The sun is out but the concrete path down Wied Isqof is still slippery after heavy rains. An alternative track, running on level soil, seems a better option. Despite pastoral scenes soothing the senses, the trail twists away from the valley towards a busy road.

Instead of bird song, and the rustling of leaves in the breeze, your ears can only pick up traffic noise. It’s a sound by which you can tell the day of the week as every Sunday driver or motorbike rider without a silencer seems to hit the tarmac.

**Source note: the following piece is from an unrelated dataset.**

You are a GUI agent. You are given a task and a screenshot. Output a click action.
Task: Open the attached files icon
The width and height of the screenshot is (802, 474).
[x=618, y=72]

Cutting back, along the extreme edges of cultivated fields, with care not to step on the crop, you head for the valley. With luck you can duck down out of earshot into some blissful silence there. After a while you pick up a footpath which descends to the lower part of the valley.

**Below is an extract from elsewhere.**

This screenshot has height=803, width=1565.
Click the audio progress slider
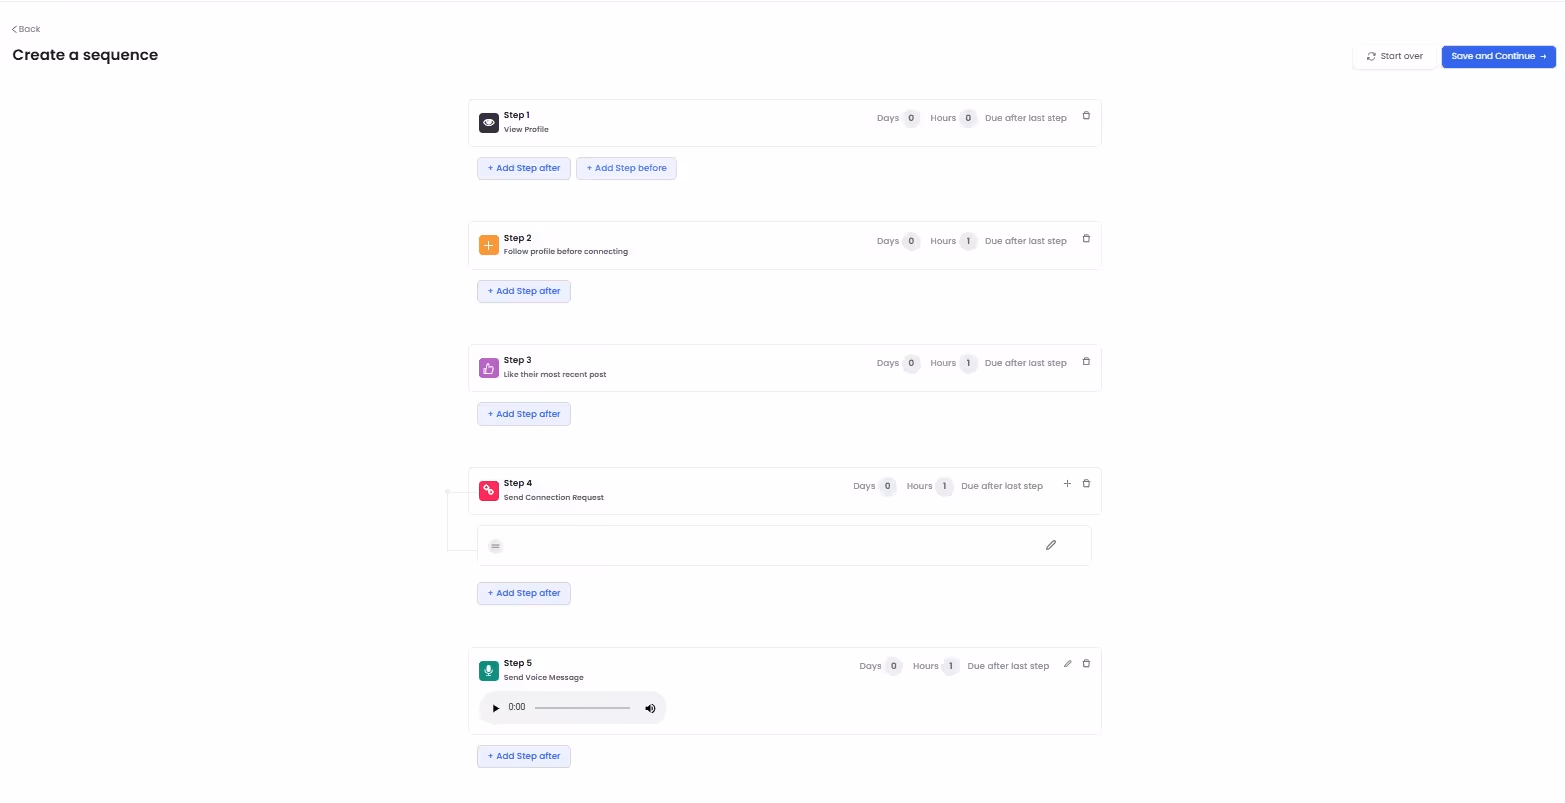580,708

Happily losing the hubbub from the main road, you are finally beginning to tune into natural sights, scents and sounds. The tensions of the past week fall away, you slide into a silent rhythm with your feet. The sound of your own breathing and heartbeat keep you in the moment. This is the peak of relaxation, as experienced by hikers and lovers of the Maltese countryside, in rare doses.

As the track widens, suddenly something is not right. To one side a concrete platform juts out over a blackened field. Worn out tables and chairs, victims of refurbishment at some commercial establishment, have been tipped off the platform. They are forlornly waiting for someone to put a match to the lot. You have stumbled across a 100 per cent pure Maltese illegal scrapyard.

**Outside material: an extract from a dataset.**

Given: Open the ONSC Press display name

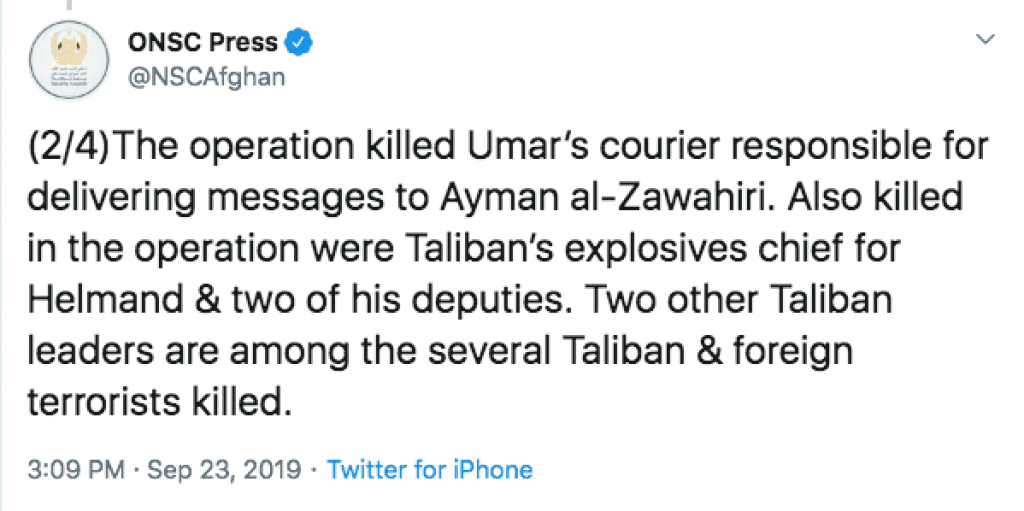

This dump-and-burn activity has been going on for some time, as anyone can tell from a closer inspection of the field. Half-burnt remains include gaudy neon tubes and part of the corpse of a pigeon.

Uncontrolled burning of mixed waste, at this site in full view of the old Verdala Hotel, makes properly regulated incineration look like a clean-air dream.

Alongside the bonfire area for all sorts of unwanted discards, a walled compound is guarded by a rusty gate of corrugated metal. Piles of salvageable items are stacked inside – pallets, plastic tubs and other delectables. Let’s leave it there as the environment authority is investigating.

Yet another blitz on the landscape has been the shanty town of Kuwaiti-style tents (made in Pakistan) at Qalet Marku, now dismantled.

You have stumbled across a 100 per cent pure Maltese illegal scrapyard

Sleeping under the stars and cooking food on fires conjures up the idealised lifestyle of a nomadic, pre-Islamic people. Yet the Bedouin way of life ended in Syria after an extended drought 70 years ago, when herders were forced into towns and cities to find work. The trial by fire of migration and urbanisation restores traditions.

For a fleeting moment it was intriguing to see exotic tents pitched on the coastline, as if fresh from the desert. A closer look at the spreading of gravel for tent-bases, tearing of limbs from trees and some heavy-duty littering quickly took the glaze off it. Plastic bags, soft drink bottles and the jaw bone of a sheep were thrown on the bonfires. 

Now Malta has migrants to blame for its life-long habit of littering and disregard for trees. Keeping homes sparkling with acrid, industrial grade, multi-purpose cleansers while sneaking down the road to dump your rubbish bag on the wrong doorstep, on the wrong day, has produced results. What a lovely example we have set for foreigners to build upon.

Hackles were raised and the tents were removed. It might look good on Google Earth now, or on a carefully arranged postcard – but the place is still a dump.

The site has long been an unofficial camping ground. Western-style tents were bumped out and the original clandestine Maltese campers sent off to occupy another piece of countryside. 

Shanty towns start with one tent/caravan/boathouse. Complaints fall on deaf ears – unless they are patriotic complaints.

 A woman by the name of Fatima credits the far-right Moviment Patrijotti Maltin as “the one who filed the report to the police” about the (allegedly) Syrian tents.

Ironically the MPM queen shares the same name as the daughter of the Prophet Muhammad, may his namebe blessed.

A dedicated Fatima follower takes a pot-shot at the very idea of labelling anyone a racist before they are charged and found guilty. A white MPM T-shirt reads “Patriotic does not mean racist”. It means xenophobe.

Malta’s Swedish MEP candidate and environmental clean-up champion has been told to “Go home – we can clean Malta without you.” And the mess in BuÄĦibba is blamed on “dirty Serbs”.

Now, how about dumping the xenophobia and really tidying up the beloved homeland? It would take a very long time to remove every trace of plastic from Qalet Marku after decades of mistreatment.

Last Saturday at dusk a ‘Paradise Blue’ Toyota truck turned into the dirt track to the headland. It was loaded with bags of charcoal, wooden pallets, six-packs of water and plastic chairs. Where is the law, for Maltese and non-Maltese alike?

The police pass along the Coast Road at least once a day – why did they let things get so provocatively bad? While they are there they might control the fanatical congregation of weekend suicide bikers and their unbearable din.